III. Qualified Immunity
The individual Defendants next contend they are entitled to qualified immunity because their actions did not violate any clearly-established constitutional right of the Plaintiff.
"Public officials are immune from suit under 42 U.S.C. § 1983 unless they have 'violated a statutory or constitutional right that was clearly established at the time of the challenged conduct.'" City & Cty. of San Francisco, v. Sheehan, 135 S. Ct. 1765, 1774 (2015)(citation omitted).
When a police officer asserts qualified immunity, the court must apply a two-part analysis. Grant v. City of Long Beach, 315 F. 3d 1081, 1089 (9th Cir. 2002)(citing Saucier v. Katz, 533 U.S. 194 (2001)). "The first question is whether the facts, when taken in the light most favorable to [plaintiff], show that the officers' conduct violates a constitutional right. . . . The second question is whether the constitutional right at issue is 'clearly established.'" Grant, 315 F.3d at 1089.
"The linchpin of qualified immunity is the reasonableness of the official's conduct." Rosenbaum v. Washoe County, 663 F.3d 1071, 1075 (9th Cir. 2011)(citing Pearson v. Creighton, 483 U.S. 635, 638-39 (1987). The Rosenbaum court, elaborating on the qualified immunity analysis as it applies to unlawful arrest, summarized the two prongs as follows: "(1) whether there was probable cause for the arrest; and (2) whether it is reasonably arguable that there was probable cause for arrest--that is, whether reasonable officers could disagree as to the legality of the arrest such that the arresting officer is entitled to qualified immunity." Rosenbaum, 663 F.3d at 1076 (citing Jenkins v. City of New York, 478 F.3d 76, 87 (2d Cir. 2007)) (noting an officer will not be entitled to qualified immunity "if officers of reasonable competence would have to agree that the information possessed by the officer at the time of arrest did not add up to probable cause."))
The Magistrate Judge found the individual Defendants were not entitled to qualified immunity on the grounds that they violated Plaintiff's Fourth Amendment right by arresting him without probable cause, and a reasonable officer would not have believed there was probable cause to arrest Plaintiff under the totality of these circumstances.

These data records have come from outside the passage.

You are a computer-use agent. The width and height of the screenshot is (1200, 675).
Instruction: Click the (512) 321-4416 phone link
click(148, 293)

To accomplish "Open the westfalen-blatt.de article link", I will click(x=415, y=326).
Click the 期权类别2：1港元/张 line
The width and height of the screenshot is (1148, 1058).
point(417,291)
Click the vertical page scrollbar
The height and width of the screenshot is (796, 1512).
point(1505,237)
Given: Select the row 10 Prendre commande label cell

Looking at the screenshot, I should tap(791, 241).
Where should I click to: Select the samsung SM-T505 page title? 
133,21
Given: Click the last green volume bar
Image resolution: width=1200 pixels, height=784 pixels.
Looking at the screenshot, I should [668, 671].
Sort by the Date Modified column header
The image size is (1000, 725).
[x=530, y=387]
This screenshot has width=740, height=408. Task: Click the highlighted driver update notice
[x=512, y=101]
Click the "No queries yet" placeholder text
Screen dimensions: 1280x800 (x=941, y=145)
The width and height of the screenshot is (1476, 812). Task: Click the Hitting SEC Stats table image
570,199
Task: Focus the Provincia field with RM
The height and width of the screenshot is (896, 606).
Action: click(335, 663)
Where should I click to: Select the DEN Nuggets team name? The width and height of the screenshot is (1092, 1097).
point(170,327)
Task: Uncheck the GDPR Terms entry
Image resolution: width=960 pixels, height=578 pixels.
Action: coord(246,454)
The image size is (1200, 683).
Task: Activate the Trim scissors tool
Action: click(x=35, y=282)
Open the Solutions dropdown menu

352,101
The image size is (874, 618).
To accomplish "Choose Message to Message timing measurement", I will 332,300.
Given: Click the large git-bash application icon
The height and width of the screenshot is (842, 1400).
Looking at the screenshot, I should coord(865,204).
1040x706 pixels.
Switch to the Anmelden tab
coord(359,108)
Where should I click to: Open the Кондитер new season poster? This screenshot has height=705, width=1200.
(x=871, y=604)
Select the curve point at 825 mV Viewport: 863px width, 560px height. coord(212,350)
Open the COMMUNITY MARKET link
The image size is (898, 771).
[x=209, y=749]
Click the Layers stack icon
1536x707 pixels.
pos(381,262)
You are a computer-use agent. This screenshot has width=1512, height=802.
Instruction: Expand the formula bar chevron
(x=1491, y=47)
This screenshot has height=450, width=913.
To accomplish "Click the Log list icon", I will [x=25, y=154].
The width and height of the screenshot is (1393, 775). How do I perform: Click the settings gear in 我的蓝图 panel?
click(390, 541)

Again the Court agrees with the Magistrate Judge that it is a close call as to whether the officers are entitled to qualified immunity under these specific circumstances. After reviewing the record de novo, however, the Court adopts the Magistrate Judge's findings and recommendation and, accordingly, concludes the individual Defendants are not entitled to qualified immunity as a matter of law.
In summary, this Court has carefully considered Defendants' Objections and concludes they do not provide a basis to modify the Findings and Recommendation. The Court also has reviewed the pertinent portions of the record de novo and does not find any error in the Magistrate Judge's Findings and Recommendation.
CONCLUSION
The Court ADOPTS Magistrate Judge Papak's Findings and Recommendation (#72) and, therefore, GRANTS Plaintiff Motion (#46) for Partial Summary Judgment against Defendants Wilber, Bonn, and Schrader only on Plaintiff's First and Third Claims for false arrest under federal and state law; GRANTS in part Defendants' Motion (#50) for Summary Judgment as to Defendant City of Hillsboro only on Plaintiff's federal and state claims for false arrest (First and Third Claims) and malicious prosecution (Second and Fourth Claims), but otherwise DENIES the remainder of Defendants' Motion; and DENIES as moot Defendants' Motion to Strike included in Defendants' Response (#67).
The Court returns this matter to the Magistrate Judge for further proceedings.
IT IS SO ORDERED.
DATED this 4th day of November, 2016.